Je n’aime pas la mauvaise foi.
Les Français sont proches de la nature et sensibles à l’environnement, les sondages le montrent. Jusqu’au moment où il faut prendre l’avion (toujours pour de bonnes raisons) ou faire le plein. D’où ce mouvement de grogne face à une augmentation jugée scandaleuse du prix des carburants.
Je suis de ceux qui trouvent que les énergies fossiles ne sont pas assez coûteuses. Car c’est bien cette énergie abondante et bon marché qui permet le gaspillage sous toutes les formes (déplacements motorisés à chaque instant, développement constant du tourisme ou éclairage de rues désertes jusqu’à une heure avancée, entre autres). Un carburant « hors de prix » aurait depuis longtemps généré des changements d’habitudes chez les automobilistes, et chez les constructeurs qui continuent à nous proposer des modèles « suréquipés » plutôt que des engins particulièrement sobres !
Les chasseurs sont soucieux de la sécurité à la chasse. Leurs représentants souhaitent le port du gilet fluorescent pour la pratique des sports en nature et un député LREM propose l’interdiction du VTT le dimanche. L’auteur de ce twit provocateur explique qu’il voulait montrer qu’il est idiot de vouloir fermer la chasse le dimanche…
Faut-il alors peindre les espèces protégées, les arbres et les maisons en rouge ? Et arrêter la circulation sur les routes départementales pour mettre les usagers à l’abri des plombs ?
Regardons les choses en face et admettons qu’au-delà d’un certain âge et d’un certain taux d’alcool dans le sang il est préférable de ne prendre ni fusil ni voiture. Et que malgré toutes les précautions prises, tant qu’il y aura des voitures et des fusils conventionnels, il y aura des accidents. En attendant les voitures sans volant et des fusils sans « gâchette » !
Un représentant de la FNSEA nous assure que les éleveurs sont aujourd’hui attentifs au bien-être animal. Ce même syndicat défend les employés de l’abattoir de l’Indre où a été tournée une vidéo choquante.
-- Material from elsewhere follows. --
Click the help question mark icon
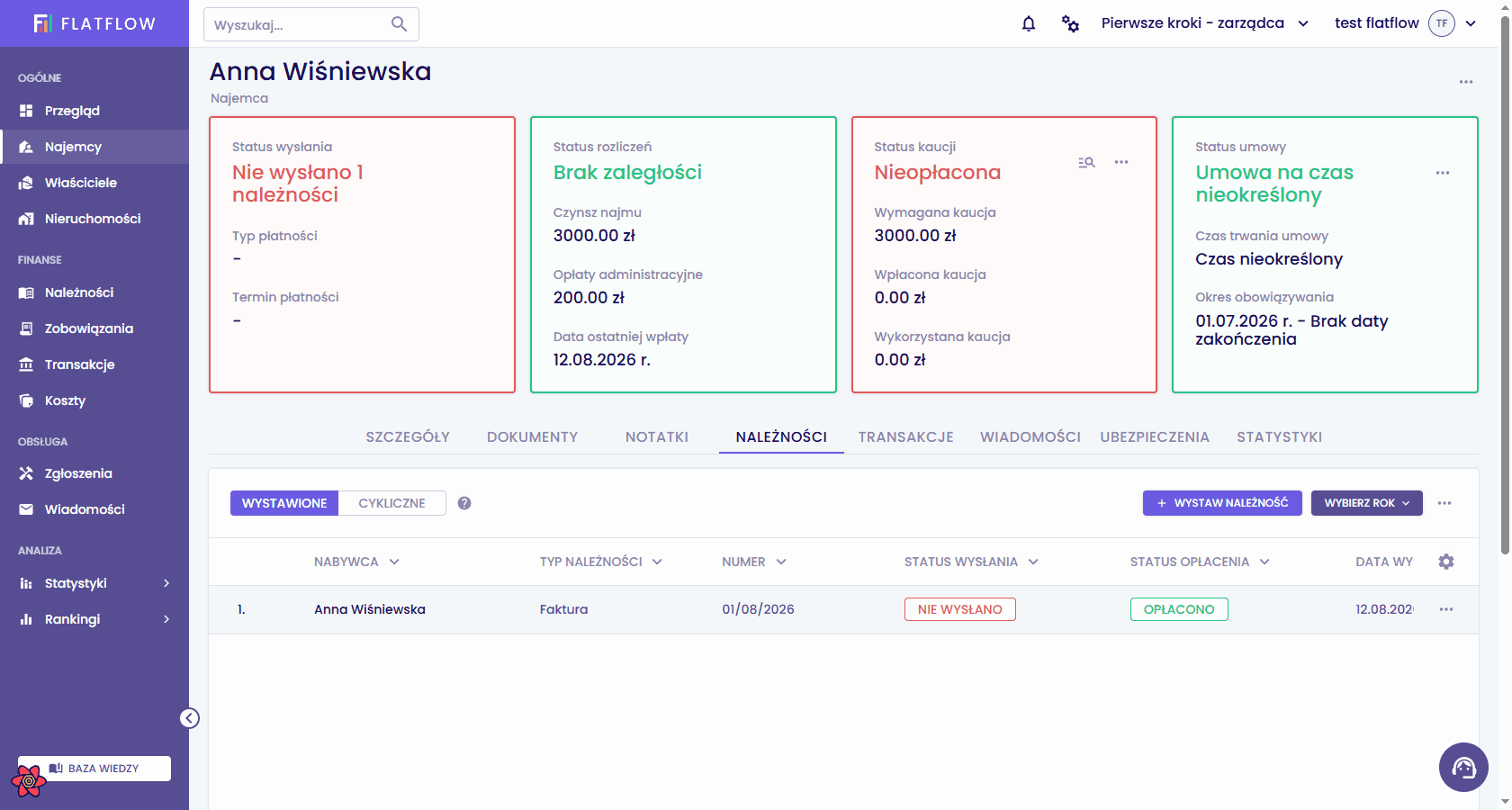This screenshot has width=1512, height=810. (464, 503)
J’habite la campagne et je vois les « attentifs au bien-être animal ». Je suis obligé de mettre des guillemets, mais si vous habitez la ville et que vous ne connaissez « nos » paysans qu’au travers des spots télévisés vantant une agriculture durable et respectueuse, vous ne pouvez pas comprendre.
Continuez à aller au Salon de l’agriculture voir des vaches shampouinées si vous le souhaitez, mais sachez que l’agriculture moderne se préoccupe avant tout de son image et du profit qu’elle peut en tirer.
De tout temps il y a eu des éleveurs sérieux et soucieux de leurs bêtes et des abrutis possédant des animaux de boucherie, des gérants d’abattoirs plus ou moins responsables, des politiques et des syndicalistes… mais ce sont toujours les hommes qui font la qualité du service. L’argent, la pression mise par les consommateurs qui trouvent tout trop cher et l’industrialisation (que la FNSEA ne critique pas) sont autant de facteurs qui mettent le circuit en tension. Les animaux trinquent bien sûr, mais les gens aussi. Et des éleveurs deviennent des abrutis, des employés d’abattoir des bourreaux.
À l’automne 2015, face au scandale de l’abattoir d’Alès, Stéphane Le Foll, Ministre de l’agriculture, promet qu’il fera respecter le bien-être animal. D’autres vidéos et d’autres ministres suivent… mais l’argent, les lobbies… et en 2018, les faits sont toujours là.
La mauvaise foi ou l’ignorance des uns et des autres aboutit à un système incohérent. Si vous estimez qu’il est temps de faire quelque chose pour limiter le dérèglement climatique, repensez vos déplacements et votre consommation de carburant. Si vous êtes chasseur, regardez sur quoi vous tirez. Et si les vidéos de L214 vous choquent, mangez moins de viande, c’est bon pour la planète, mais exigez qu’elle soit de qualité, c’est bon pour les animaux, et payez la à son juste prix, c’est bon pour l’éleveur.